◆ Task brief:
Repeat every entry word for word. Images do not belong in the copy.

Pixel coordinate grounding data
◇ ◇ ◇ ◇ ◇ ◇ ◇

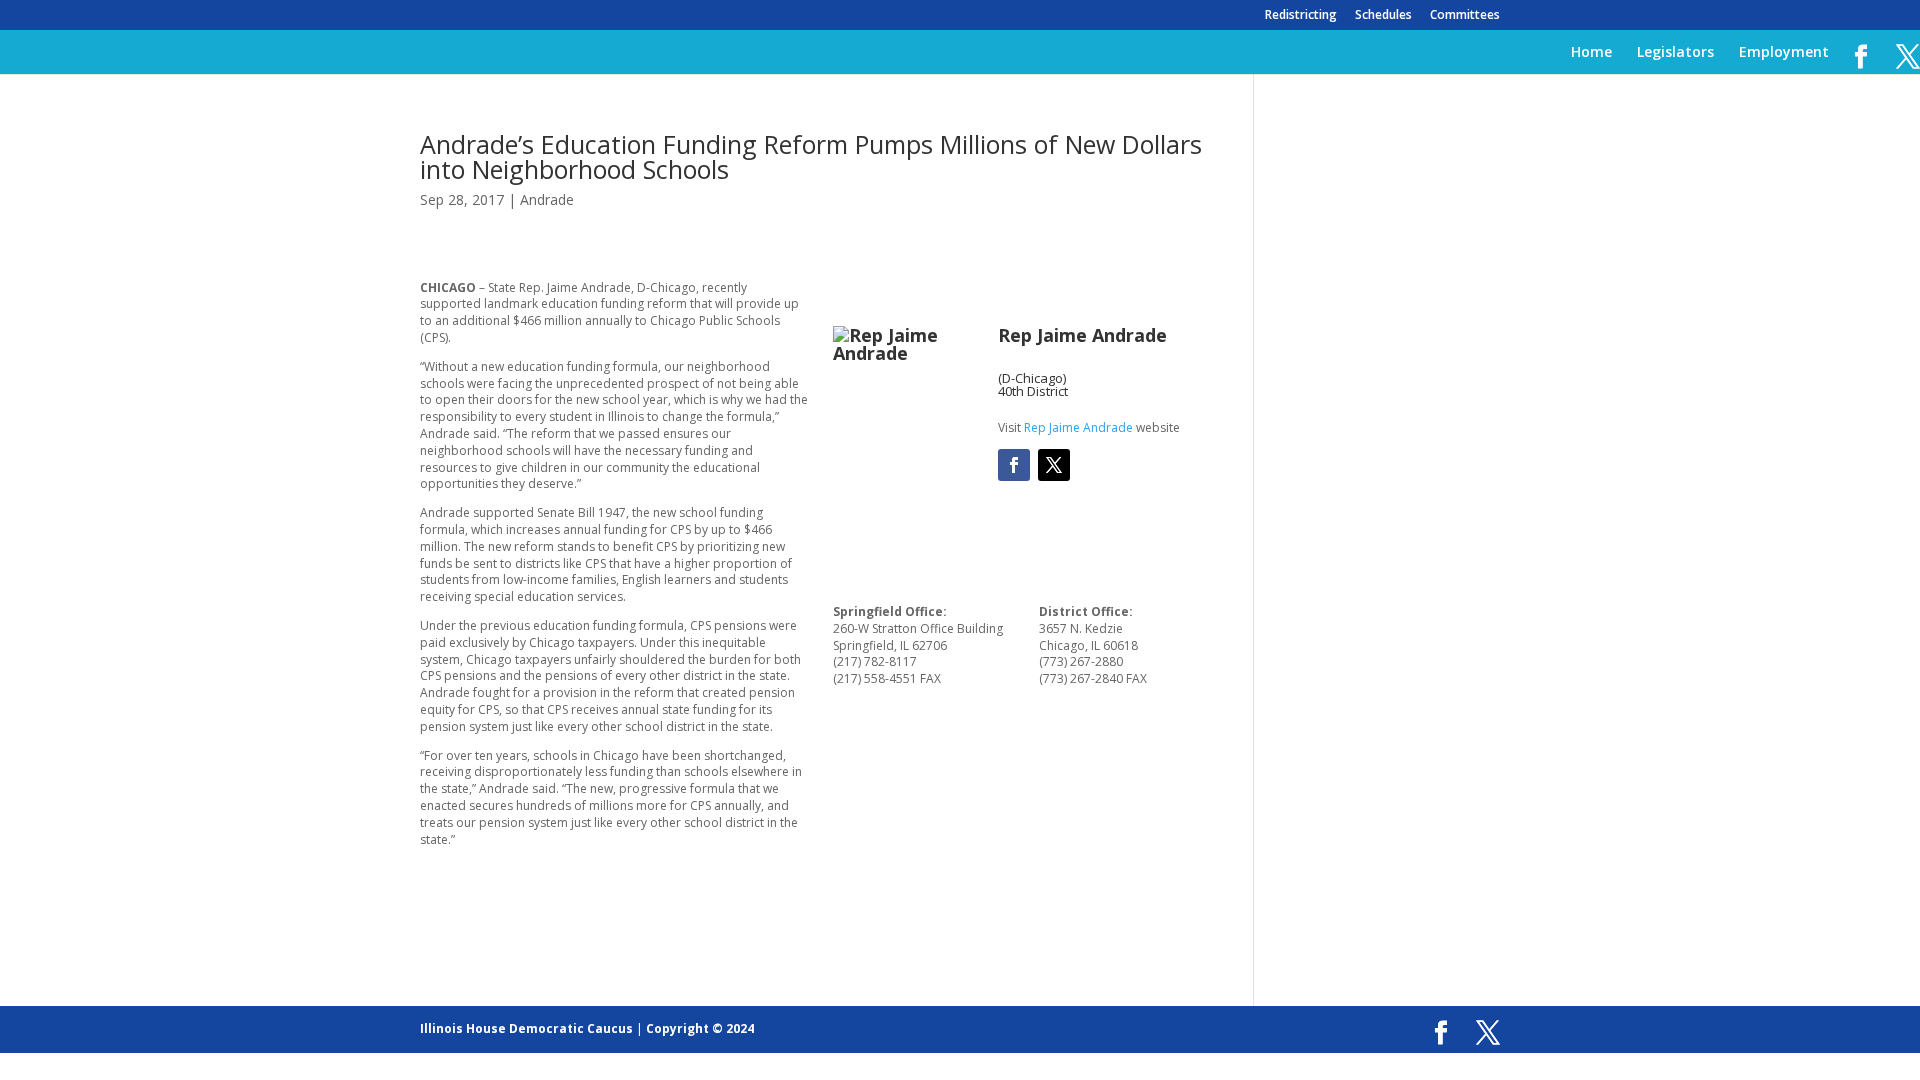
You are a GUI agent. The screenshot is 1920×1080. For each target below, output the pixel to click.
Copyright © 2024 (700, 1028)
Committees (1465, 16)
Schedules (1383, 16)
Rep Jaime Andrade (1078, 427)
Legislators (1675, 53)
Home (1591, 53)
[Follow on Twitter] (1054, 465)
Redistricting (1301, 16)
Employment (1784, 53)
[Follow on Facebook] (1014, 465)
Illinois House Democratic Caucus (526, 1028)
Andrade (547, 199)
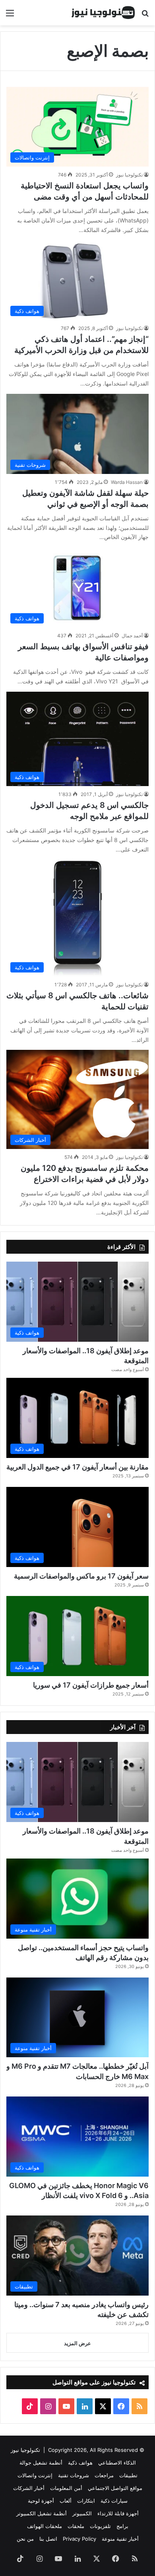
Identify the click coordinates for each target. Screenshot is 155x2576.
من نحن (25, 2539)
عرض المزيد (77, 2343)
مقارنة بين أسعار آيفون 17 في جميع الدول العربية (77, 1467)
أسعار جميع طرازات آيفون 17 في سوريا (91, 1685)
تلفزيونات (100, 2526)
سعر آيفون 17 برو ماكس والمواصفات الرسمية (81, 1576)
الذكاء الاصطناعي (117, 2462)
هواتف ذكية (80, 2462)
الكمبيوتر (82, 2513)
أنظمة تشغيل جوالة (40, 2462)
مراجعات (104, 2475)
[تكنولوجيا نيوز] (103, 13)
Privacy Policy (79, 2539)
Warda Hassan (127, 482)
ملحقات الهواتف (44, 2526)
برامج (122, 2526)
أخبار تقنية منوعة (120, 2539)
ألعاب (66, 2500)
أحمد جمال (132, 636)
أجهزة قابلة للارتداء (118, 2513)
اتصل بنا (48, 2539)
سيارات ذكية (114, 2500)
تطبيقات (128, 2475)
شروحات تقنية (73, 2475)
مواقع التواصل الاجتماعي (115, 2488)
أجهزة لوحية (41, 2500)
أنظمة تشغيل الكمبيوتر (41, 2513)
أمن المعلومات (66, 2488)
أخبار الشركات (29, 2488)
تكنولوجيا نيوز (129, 175)
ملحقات (76, 2526)
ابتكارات (86, 2500)
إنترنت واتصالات (34, 2475)
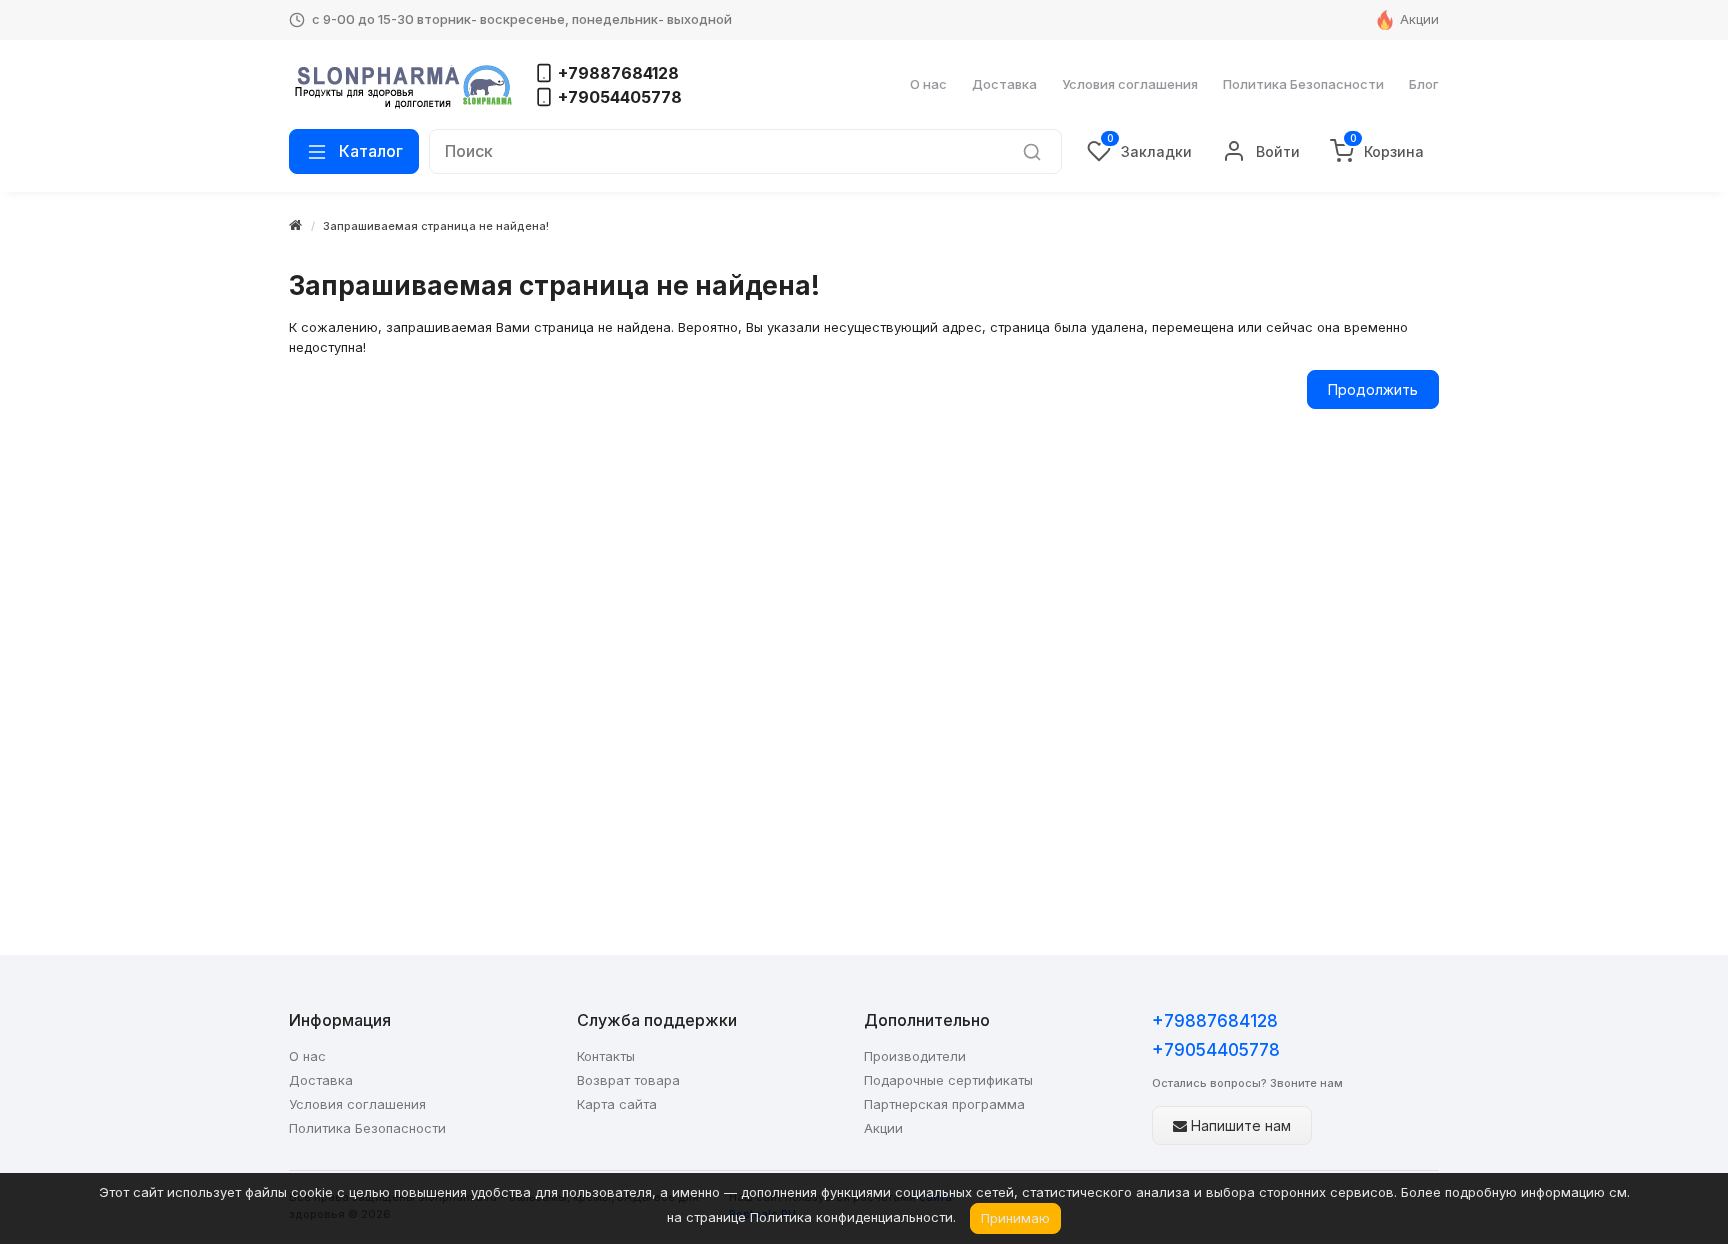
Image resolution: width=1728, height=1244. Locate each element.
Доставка (1004, 84)
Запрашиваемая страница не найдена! (436, 226)
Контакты (606, 1056)
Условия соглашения (1130, 84)
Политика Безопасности (1303, 84)
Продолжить (1373, 389)
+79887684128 (1215, 1021)
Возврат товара (628, 1080)
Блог (1424, 84)
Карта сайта (617, 1104)
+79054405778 (1216, 1050)
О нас (928, 84)
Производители (915, 1056)
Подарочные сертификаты (948, 1080)
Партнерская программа (944, 1104)
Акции (1419, 19)
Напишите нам (1239, 1125)
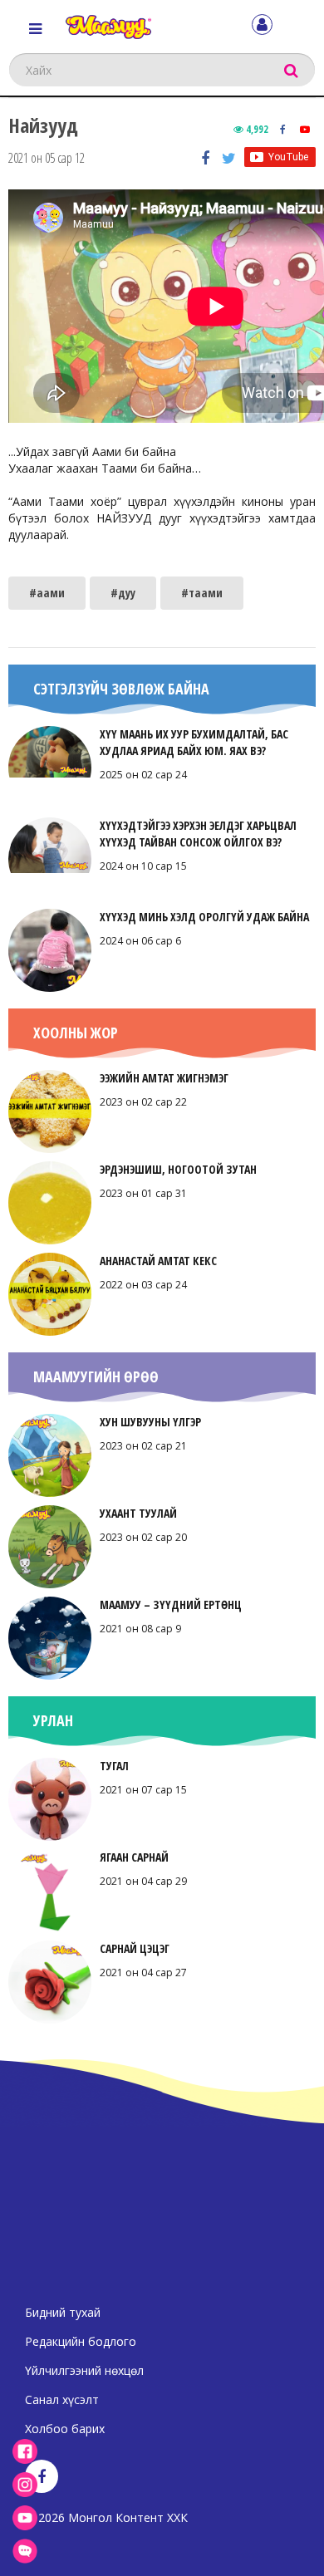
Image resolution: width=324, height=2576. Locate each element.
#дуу (122, 593)
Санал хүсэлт (62, 2399)
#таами (202, 593)
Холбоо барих (65, 2428)
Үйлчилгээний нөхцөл (84, 2370)
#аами (47, 593)
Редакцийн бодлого (80, 2341)
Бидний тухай (63, 2312)
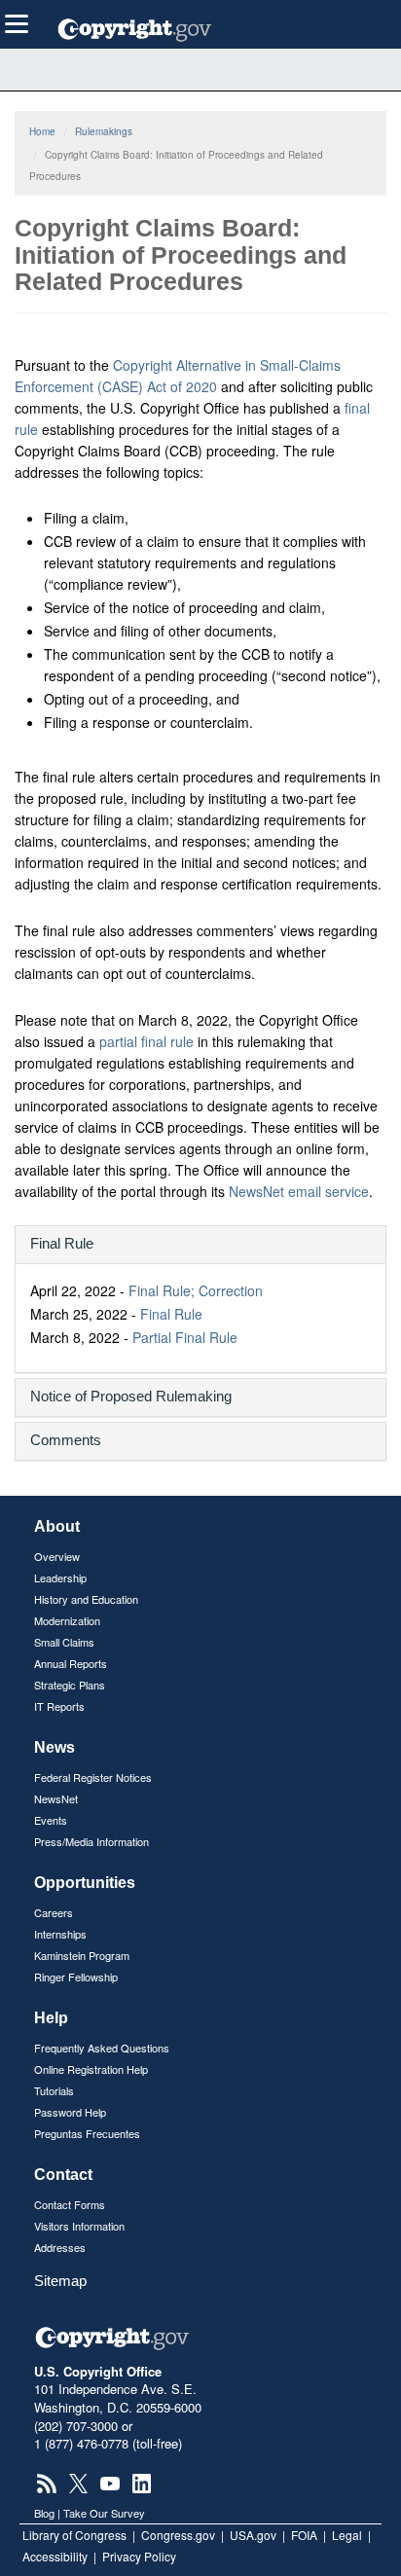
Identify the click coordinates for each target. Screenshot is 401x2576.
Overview (57, 1556)
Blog (44, 2513)
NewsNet (56, 1798)
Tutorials (54, 2090)
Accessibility (55, 2556)
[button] (200, 1243)
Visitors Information (79, 2225)
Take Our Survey (104, 2513)
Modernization (67, 1620)
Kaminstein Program (81, 1955)
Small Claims (64, 1642)
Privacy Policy (139, 2556)
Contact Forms (69, 2204)
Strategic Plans (69, 1684)
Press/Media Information (91, 1841)
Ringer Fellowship (76, 1976)
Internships (60, 1933)
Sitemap (60, 2280)
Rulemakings (103, 131)
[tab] (200, 1244)
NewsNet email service (299, 1191)
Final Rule (171, 1314)
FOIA (304, 2534)
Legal (347, 2534)
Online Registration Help (91, 2069)
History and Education (86, 1599)
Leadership (60, 1577)
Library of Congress (74, 2534)
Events (50, 1820)
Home (42, 131)
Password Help (70, 2112)
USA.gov (253, 2534)
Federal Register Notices (93, 1777)
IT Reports (59, 1706)
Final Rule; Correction (195, 1290)
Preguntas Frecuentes (87, 2133)
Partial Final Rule (184, 1337)
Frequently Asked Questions (101, 2047)
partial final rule (146, 1041)
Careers (53, 1912)
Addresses (60, 2247)
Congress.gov (178, 2534)
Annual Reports (70, 1663)
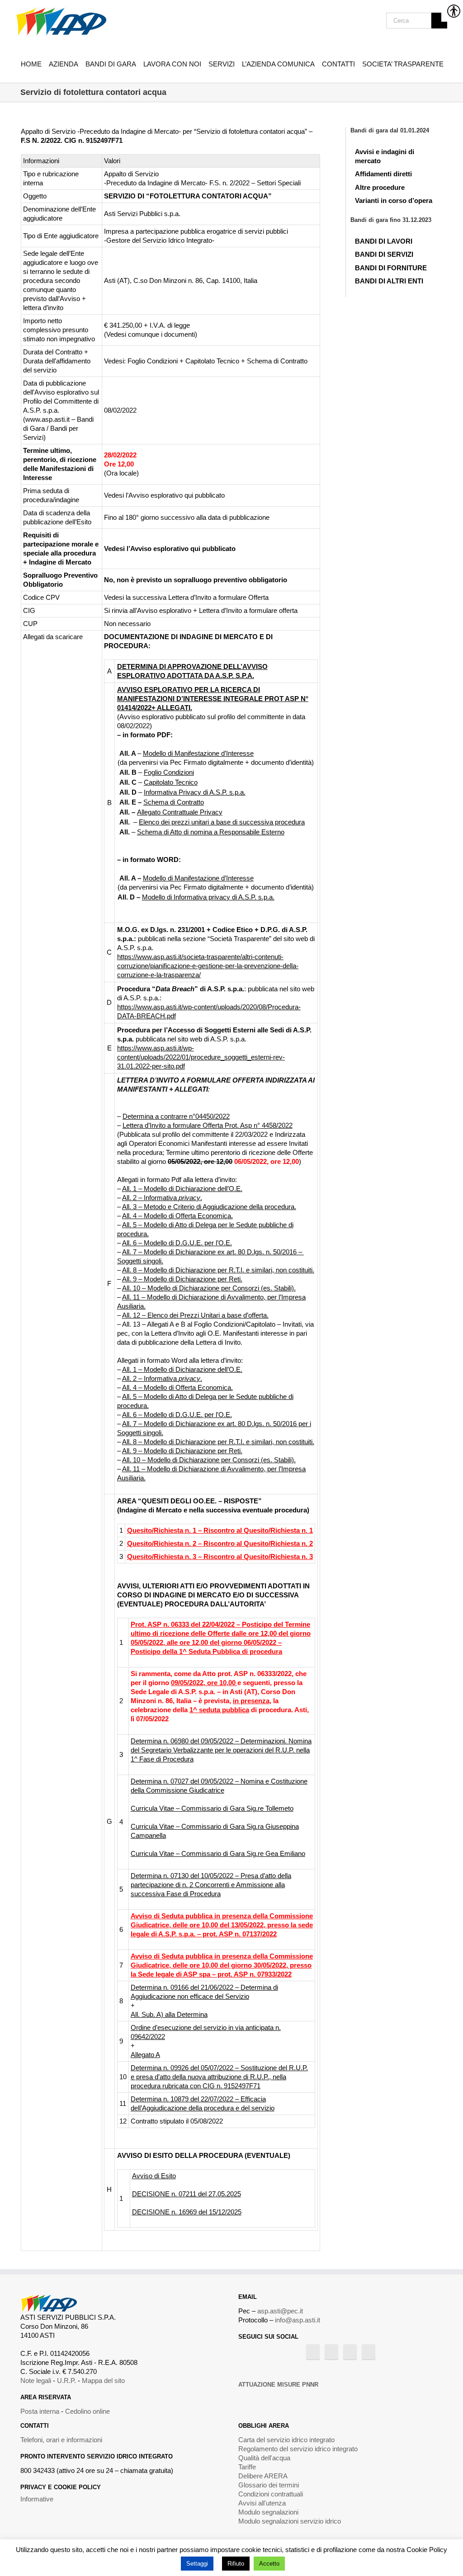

◇ ◇ ◇ ◇ ◇ ◇ ◇

◆ Expected answer:
You are a GUI agent. The screenshot is 1920×1080. For each target below, output the pixel to click.
Copyright © 2024 (700, 1028)
Committees (1465, 16)
Schedules (1383, 16)
Rep Jaime Andrade (1078, 427)
Legislators (1675, 53)
Home (1591, 53)
[Follow on Twitter] (1054, 465)
Redistricting (1301, 16)
Employment (1784, 53)
[Follow on Facebook] (1014, 465)
Illinois House Democratic Caucus (526, 1028)
Andrade (547, 199)
Identify the click coordinates for each target. Screenshot is 155x2576.
من نحن (25, 2539)
عرض المزيد (77, 2343)
مقارنة بين أسعار آيفون 17 في جميع الدول العربية (77, 1467)
أسعار جميع طرازات آيفون 17 في سوريا (91, 1685)
تلفزيونات (100, 2526)
سعر آيفون 17 برو ماكس والمواصفات الرسمية (81, 1576)
الذكاء الاصطناعي (117, 2462)
هواتف ذكية (80, 2462)
الكمبيوتر (82, 2513)
أنظمة تشغيل جوالة (40, 2462)
مراجعات (104, 2475)
[تكنولوجيا نيوز] (103, 13)
Privacy Policy (79, 2539)
Warda Hassan (127, 482)
ملحقات الهواتف (44, 2526)
برامج (122, 2526)
أخبار تقنية منوعة (120, 2539)
ألعاب (66, 2500)
أحمد جمال (132, 636)
أجهزة قابلة للارتداء (118, 2513)
اتصل بنا (48, 2539)
سيارات ذكية (114, 2500)
تطبيقات (128, 2475)
شروحات تقنية (73, 2475)
مواقع التواصل الاجتماعي (115, 2488)
أجهزة لوحية (41, 2500)
أنظمة تشغيل الكمبيوتر (41, 2513)
أمن المعلومات (66, 2488)
أخبار الشركات (29, 2488)
تكنولوجيا نيوز (129, 175)
ملحقات (76, 2526)
ابتكارات (86, 2500)
إنترنت واتصالات (34, 2475)
Image resolution: width=1728, height=1244. Locate each element.
Доставка (1004, 84)
Запрашиваемая страница не найдена! (436, 226)
Контакты (606, 1056)
Условия соглашения (1130, 84)
Политика Безопасности (1303, 84)
Продолжить (1373, 389)
+79887684128 (1215, 1021)
Возврат товара (628, 1080)
Блог (1424, 84)
Карта сайта (617, 1104)
+79054405778 (1216, 1050)
О нас (928, 84)
Производители (915, 1056)
Подарочные сертификаты (948, 1080)
Партнерская программа (944, 1104)
Акции (1419, 19)
Напишите нам (1239, 1125)
Image resolution: width=324, height=2576. Locate each element.
#дуу (122, 593)
Санал хүсэлт (62, 2399)
#таами (202, 593)
Холбоо барих (65, 2428)
Үйлчилгээний нөхцөл (84, 2370)
#аами (47, 593)
Редакцийн бодлого (80, 2341)
Бидний тухай (63, 2312)
Identify the click coordinates for each target. Screenshot is 401x2576.
Overview (57, 1556)
Blog (44, 2513)
NewsNet (56, 1798)
Tutorials (54, 2090)
Accessibility (55, 2556)
[button] (200, 1243)
Visitors Information (79, 2225)
Take Our Survey (104, 2513)
Modernization (67, 1620)
Kaminstein Program (81, 1955)
Small Claims (64, 1642)
Privacy Policy (139, 2556)
Contact Forms (69, 2204)
Strategic Plans (69, 1684)
Press/Media Information (91, 1841)
Ringer Fellowship (76, 1976)
Internships (60, 1933)
Sitemap (60, 2280)
Rulemakings (103, 131)
[tab] (200, 1244)
NewsNet email service (299, 1191)
Final Rule (171, 1314)
FOIA (304, 2534)
Legal (347, 2534)
Online Registration Help (91, 2069)
History and Education (86, 1599)
Leadership (60, 1577)
Library of Congress (74, 2534)
Events (50, 1820)
Home (42, 131)
Password Help (70, 2112)
USA.gov (253, 2534)
Federal Register Notices (93, 1777)
IT Reports (59, 1706)
Final Rule; Correction (195, 1290)
Preguntas Frecuentes (87, 2133)
Partial Final Rule (184, 1337)
Frequently Asked Questions (101, 2047)
partial final rule (146, 1041)
Careers (53, 1912)
Addresses (60, 2247)
Congress.gov (178, 2534)
Annual Reports (70, 1663)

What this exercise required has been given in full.